EXERCISE OBJECTIVE = Please switch "screenshot" to "image" in the listing lines from the start of the listing through the line containing "coordinates (649, 523).", inclusive, and change nothing else. Give back only those lines.

TASK INPUT =
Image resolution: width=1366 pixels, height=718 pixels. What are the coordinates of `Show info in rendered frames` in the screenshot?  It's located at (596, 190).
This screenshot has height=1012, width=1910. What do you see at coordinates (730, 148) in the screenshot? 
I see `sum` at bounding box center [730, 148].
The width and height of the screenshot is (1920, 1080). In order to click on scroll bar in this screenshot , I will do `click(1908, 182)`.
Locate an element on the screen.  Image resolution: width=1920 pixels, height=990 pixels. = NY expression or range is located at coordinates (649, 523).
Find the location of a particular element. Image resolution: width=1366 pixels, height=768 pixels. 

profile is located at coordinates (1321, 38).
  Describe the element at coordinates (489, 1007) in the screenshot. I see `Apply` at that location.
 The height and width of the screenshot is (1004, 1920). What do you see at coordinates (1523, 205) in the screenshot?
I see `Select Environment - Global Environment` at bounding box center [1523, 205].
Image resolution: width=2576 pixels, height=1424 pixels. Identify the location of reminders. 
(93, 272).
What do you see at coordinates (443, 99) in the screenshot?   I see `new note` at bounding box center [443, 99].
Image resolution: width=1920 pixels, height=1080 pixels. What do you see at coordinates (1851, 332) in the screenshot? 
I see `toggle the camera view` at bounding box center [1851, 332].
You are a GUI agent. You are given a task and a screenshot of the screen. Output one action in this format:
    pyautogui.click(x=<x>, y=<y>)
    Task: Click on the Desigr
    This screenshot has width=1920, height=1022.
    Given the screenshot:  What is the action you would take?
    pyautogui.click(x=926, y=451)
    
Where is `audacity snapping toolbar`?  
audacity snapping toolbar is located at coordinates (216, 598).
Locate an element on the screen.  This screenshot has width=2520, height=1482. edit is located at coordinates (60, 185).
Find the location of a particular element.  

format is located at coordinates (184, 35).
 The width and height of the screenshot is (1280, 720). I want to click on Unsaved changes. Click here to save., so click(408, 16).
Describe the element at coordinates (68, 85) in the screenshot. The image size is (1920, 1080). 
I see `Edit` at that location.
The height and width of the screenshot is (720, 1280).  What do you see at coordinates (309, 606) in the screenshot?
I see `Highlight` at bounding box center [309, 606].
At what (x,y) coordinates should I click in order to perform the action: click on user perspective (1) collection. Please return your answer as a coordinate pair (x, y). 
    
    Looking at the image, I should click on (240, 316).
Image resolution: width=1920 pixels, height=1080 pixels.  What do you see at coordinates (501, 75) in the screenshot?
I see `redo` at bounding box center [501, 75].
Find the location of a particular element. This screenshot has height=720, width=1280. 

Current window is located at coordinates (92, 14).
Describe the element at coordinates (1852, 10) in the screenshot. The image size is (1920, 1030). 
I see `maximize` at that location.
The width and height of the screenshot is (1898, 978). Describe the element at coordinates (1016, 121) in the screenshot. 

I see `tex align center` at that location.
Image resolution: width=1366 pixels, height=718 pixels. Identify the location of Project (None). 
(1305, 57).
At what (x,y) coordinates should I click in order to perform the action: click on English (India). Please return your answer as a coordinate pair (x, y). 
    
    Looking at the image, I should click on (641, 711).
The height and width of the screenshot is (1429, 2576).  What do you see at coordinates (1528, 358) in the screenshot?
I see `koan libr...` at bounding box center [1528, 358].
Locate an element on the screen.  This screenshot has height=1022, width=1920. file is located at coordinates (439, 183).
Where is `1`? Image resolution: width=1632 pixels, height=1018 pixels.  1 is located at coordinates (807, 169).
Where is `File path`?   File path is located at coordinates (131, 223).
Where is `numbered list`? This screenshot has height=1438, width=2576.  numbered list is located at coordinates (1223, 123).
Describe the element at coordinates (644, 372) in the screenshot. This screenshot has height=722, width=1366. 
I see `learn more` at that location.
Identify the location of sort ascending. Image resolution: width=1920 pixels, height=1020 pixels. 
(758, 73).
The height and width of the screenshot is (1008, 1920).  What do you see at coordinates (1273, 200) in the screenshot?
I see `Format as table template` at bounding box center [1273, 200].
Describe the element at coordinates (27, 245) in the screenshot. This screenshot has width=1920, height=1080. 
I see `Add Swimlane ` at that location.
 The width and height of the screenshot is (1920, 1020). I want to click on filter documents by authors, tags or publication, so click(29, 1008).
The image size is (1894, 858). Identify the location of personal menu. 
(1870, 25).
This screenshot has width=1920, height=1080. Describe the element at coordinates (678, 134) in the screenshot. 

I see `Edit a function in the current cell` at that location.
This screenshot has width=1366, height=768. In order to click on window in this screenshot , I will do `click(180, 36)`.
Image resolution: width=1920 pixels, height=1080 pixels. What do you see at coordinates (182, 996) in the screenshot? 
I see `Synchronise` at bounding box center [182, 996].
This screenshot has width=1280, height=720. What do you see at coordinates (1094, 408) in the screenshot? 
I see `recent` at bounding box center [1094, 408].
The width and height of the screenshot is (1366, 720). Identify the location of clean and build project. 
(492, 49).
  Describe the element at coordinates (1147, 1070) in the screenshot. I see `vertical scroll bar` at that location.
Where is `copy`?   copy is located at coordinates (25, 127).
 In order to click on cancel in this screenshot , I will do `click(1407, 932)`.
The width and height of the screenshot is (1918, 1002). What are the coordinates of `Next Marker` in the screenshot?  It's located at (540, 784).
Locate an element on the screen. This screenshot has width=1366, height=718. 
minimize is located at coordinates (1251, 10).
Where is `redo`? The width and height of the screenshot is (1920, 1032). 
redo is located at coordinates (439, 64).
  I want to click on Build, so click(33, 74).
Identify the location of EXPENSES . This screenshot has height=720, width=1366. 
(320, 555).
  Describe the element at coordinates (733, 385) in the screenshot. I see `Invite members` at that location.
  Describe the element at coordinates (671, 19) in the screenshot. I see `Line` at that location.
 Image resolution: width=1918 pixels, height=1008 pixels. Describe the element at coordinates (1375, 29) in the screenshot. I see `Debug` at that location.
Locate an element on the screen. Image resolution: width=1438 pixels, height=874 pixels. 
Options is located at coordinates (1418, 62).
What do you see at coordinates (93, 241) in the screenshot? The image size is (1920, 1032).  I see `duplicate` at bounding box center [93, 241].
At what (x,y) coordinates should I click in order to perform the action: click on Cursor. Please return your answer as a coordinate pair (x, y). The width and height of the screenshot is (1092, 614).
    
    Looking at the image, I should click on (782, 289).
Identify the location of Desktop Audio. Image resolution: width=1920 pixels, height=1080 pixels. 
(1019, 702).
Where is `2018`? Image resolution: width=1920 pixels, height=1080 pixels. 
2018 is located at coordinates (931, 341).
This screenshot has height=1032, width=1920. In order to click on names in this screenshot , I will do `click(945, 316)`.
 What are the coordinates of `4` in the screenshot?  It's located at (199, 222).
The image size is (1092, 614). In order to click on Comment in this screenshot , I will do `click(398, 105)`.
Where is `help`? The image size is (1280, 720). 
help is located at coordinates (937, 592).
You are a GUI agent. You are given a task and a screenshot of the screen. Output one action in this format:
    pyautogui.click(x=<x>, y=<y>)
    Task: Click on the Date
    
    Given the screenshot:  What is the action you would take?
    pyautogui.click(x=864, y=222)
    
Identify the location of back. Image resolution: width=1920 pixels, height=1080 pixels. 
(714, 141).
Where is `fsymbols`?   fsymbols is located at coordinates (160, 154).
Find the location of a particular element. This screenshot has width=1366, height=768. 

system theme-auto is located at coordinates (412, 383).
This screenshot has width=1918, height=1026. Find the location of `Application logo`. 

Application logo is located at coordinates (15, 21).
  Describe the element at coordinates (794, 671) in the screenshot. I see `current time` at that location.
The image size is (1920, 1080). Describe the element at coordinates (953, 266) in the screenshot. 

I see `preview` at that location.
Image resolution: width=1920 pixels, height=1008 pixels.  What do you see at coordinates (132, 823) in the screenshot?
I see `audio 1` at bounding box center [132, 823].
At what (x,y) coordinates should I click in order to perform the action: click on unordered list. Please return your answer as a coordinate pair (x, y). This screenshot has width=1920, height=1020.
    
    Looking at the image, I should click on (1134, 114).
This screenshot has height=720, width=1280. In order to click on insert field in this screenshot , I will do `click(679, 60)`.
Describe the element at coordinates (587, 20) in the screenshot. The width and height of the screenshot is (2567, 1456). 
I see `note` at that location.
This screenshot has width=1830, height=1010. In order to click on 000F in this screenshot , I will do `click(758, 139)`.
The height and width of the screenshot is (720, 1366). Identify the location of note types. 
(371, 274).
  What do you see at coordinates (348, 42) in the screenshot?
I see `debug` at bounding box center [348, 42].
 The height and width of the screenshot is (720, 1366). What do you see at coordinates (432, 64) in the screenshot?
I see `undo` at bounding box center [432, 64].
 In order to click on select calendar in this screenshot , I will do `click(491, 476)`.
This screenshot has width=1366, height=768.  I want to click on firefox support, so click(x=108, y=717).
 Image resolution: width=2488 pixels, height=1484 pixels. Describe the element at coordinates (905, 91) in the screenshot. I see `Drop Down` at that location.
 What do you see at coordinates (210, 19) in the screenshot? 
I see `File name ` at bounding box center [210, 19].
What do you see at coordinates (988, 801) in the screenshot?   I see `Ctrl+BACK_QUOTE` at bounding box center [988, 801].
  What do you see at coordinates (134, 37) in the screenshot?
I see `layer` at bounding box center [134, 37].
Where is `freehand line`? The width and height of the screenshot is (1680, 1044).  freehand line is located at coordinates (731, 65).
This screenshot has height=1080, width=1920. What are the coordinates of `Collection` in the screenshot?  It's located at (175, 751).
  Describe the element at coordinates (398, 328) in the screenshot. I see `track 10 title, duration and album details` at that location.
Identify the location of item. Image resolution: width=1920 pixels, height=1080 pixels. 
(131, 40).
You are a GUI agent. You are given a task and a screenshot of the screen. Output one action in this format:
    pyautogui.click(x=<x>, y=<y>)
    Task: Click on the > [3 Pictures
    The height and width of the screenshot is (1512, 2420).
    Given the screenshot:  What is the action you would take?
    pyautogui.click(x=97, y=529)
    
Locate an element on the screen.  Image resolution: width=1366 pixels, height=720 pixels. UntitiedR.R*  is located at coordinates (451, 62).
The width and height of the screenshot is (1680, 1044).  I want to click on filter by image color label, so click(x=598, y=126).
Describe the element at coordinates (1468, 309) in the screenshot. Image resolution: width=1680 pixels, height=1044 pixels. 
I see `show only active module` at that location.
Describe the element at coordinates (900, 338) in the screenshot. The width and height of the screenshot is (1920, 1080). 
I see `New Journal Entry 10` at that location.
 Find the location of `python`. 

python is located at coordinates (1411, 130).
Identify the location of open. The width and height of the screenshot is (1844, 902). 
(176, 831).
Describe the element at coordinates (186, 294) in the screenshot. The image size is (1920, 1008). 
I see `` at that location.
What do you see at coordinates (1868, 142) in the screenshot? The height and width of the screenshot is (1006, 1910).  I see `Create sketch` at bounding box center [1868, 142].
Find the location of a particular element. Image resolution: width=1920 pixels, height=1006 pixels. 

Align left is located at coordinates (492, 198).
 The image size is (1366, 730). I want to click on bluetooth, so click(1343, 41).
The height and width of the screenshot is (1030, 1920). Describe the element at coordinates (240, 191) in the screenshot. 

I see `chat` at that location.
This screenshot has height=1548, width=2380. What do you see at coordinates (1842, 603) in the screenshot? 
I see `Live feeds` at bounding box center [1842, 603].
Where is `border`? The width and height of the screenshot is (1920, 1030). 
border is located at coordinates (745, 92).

ANSWER TO THE EXERCISE =
Image resolution: width=1366 pixels, height=718 pixels. What are the coordinates of `Show info in rendered frames` in the image?  It's located at (596, 190).
This image has height=1012, width=1910. What do you see at coordinates (730, 148) in the image? 
I see `sum` at bounding box center [730, 148].
The width and height of the image is (1920, 1080). In order to click on scroll bar in this image , I will do `click(1908, 182)`.
Locate an element on the screen.  Image resolution: width=1920 pixels, height=990 pixels. = NY expression or range is located at coordinates (649, 523).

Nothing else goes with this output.